- INSTRUCTIONS FOR THE TASK
Among the lines below, copy exactly those from the one with "Toggle Show External Code in call stack" through the one with "The image size is (1040, 853).", counting both ends.
(RECORD EXCERPTS begins)
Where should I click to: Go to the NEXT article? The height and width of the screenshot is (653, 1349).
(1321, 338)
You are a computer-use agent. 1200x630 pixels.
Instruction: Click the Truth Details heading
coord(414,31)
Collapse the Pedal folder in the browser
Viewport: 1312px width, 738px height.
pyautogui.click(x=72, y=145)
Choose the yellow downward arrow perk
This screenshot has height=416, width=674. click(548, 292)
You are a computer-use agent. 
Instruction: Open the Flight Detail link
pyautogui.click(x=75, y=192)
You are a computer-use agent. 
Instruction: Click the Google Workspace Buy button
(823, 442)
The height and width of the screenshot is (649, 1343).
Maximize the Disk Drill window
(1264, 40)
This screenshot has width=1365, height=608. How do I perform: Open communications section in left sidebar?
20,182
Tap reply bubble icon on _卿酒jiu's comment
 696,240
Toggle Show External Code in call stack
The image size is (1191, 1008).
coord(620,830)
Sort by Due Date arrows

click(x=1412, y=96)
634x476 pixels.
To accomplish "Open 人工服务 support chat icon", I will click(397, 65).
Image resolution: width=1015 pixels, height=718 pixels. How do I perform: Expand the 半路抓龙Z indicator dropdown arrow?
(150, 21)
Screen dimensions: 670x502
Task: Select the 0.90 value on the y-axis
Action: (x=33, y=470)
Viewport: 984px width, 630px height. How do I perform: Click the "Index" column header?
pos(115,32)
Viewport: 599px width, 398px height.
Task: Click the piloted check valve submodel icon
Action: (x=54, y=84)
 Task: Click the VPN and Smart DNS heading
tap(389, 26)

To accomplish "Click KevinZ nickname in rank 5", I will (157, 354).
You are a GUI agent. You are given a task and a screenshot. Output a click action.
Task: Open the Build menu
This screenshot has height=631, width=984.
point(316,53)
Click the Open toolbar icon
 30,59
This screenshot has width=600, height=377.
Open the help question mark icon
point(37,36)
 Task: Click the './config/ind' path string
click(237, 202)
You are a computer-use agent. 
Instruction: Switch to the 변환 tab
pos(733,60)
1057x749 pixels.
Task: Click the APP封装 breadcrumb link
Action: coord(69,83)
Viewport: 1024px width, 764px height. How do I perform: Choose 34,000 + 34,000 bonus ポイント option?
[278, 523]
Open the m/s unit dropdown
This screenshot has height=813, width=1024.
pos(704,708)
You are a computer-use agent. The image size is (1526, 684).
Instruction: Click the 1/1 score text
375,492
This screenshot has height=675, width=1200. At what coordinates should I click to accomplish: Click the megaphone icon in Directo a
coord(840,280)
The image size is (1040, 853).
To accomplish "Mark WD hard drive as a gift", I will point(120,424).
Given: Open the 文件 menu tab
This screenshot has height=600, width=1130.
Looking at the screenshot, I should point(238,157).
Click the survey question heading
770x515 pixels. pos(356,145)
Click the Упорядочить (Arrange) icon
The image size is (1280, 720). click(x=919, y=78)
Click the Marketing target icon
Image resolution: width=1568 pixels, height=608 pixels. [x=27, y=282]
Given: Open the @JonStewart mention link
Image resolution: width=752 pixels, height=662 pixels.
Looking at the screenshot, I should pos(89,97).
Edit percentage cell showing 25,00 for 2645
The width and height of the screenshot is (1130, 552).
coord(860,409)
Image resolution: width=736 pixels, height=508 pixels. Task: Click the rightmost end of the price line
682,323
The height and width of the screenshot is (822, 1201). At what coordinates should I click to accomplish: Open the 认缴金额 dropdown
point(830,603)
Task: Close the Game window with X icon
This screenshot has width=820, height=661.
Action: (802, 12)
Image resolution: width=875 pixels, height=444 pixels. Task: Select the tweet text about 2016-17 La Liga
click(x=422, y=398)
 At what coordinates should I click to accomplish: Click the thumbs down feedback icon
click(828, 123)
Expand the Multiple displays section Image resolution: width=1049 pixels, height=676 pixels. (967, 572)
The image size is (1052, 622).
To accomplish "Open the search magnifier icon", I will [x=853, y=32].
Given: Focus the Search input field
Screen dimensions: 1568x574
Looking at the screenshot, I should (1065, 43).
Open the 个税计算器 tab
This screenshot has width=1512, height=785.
(RECORD EXCERPTS ends)
- RESULT OF THE EXERCISE
Toggle Show External Code in call stack
The image size is (1191, 1008).
coord(620,830)
Sort by Due Date arrows

click(x=1412, y=96)
634x476 pixels.
To accomplish "Open 人工服务 support chat icon", I will click(397, 65).
Image resolution: width=1015 pixels, height=718 pixels. How do I perform: Expand the 半路抓龙Z indicator dropdown arrow?
(150, 21)
Screen dimensions: 670x502
Task: Select the 0.90 value on the y-axis
Action: (x=33, y=470)
Viewport: 984px width, 630px height. How do I perform: Click the "Index" column header?
pos(115,32)
Viewport: 599px width, 398px height.
Task: Click the piloted check valve submodel icon
Action: (x=54, y=84)
 Task: Click the VPN and Smart DNS heading
tap(389, 26)

To accomplish "Click KevinZ nickname in rank 5", I will (157, 354).
You are a GUI agent. You are given a task and a screenshot. Output a click action.
Task: Open the Build menu
This screenshot has height=631, width=984.
point(316,53)
Click the Open toolbar icon
 30,59
This screenshot has width=600, height=377.
Open the help question mark icon
point(37,36)
 Task: Click the './config/ind' path string
click(237, 202)
You are a computer-use agent. 
Instruction: Switch to the 변환 tab
pos(733,60)
1057x749 pixels.
Task: Click the APP封装 breadcrumb link
Action: coord(69,83)
Viewport: 1024px width, 764px height. How do I perform: Choose 34,000 + 34,000 bonus ポイント option?
[278, 523]
Open the m/s unit dropdown
This screenshot has height=813, width=1024.
pos(704,708)
You are a computer-use agent. The image size is (1526, 684).
Instruction: Click the 1/1 score text
375,492
This screenshot has height=675, width=1200. At what coordinates should I click to accomplish: Click the megaphone icon in Directo a
coord(840,280)
The image size is (1040, 853).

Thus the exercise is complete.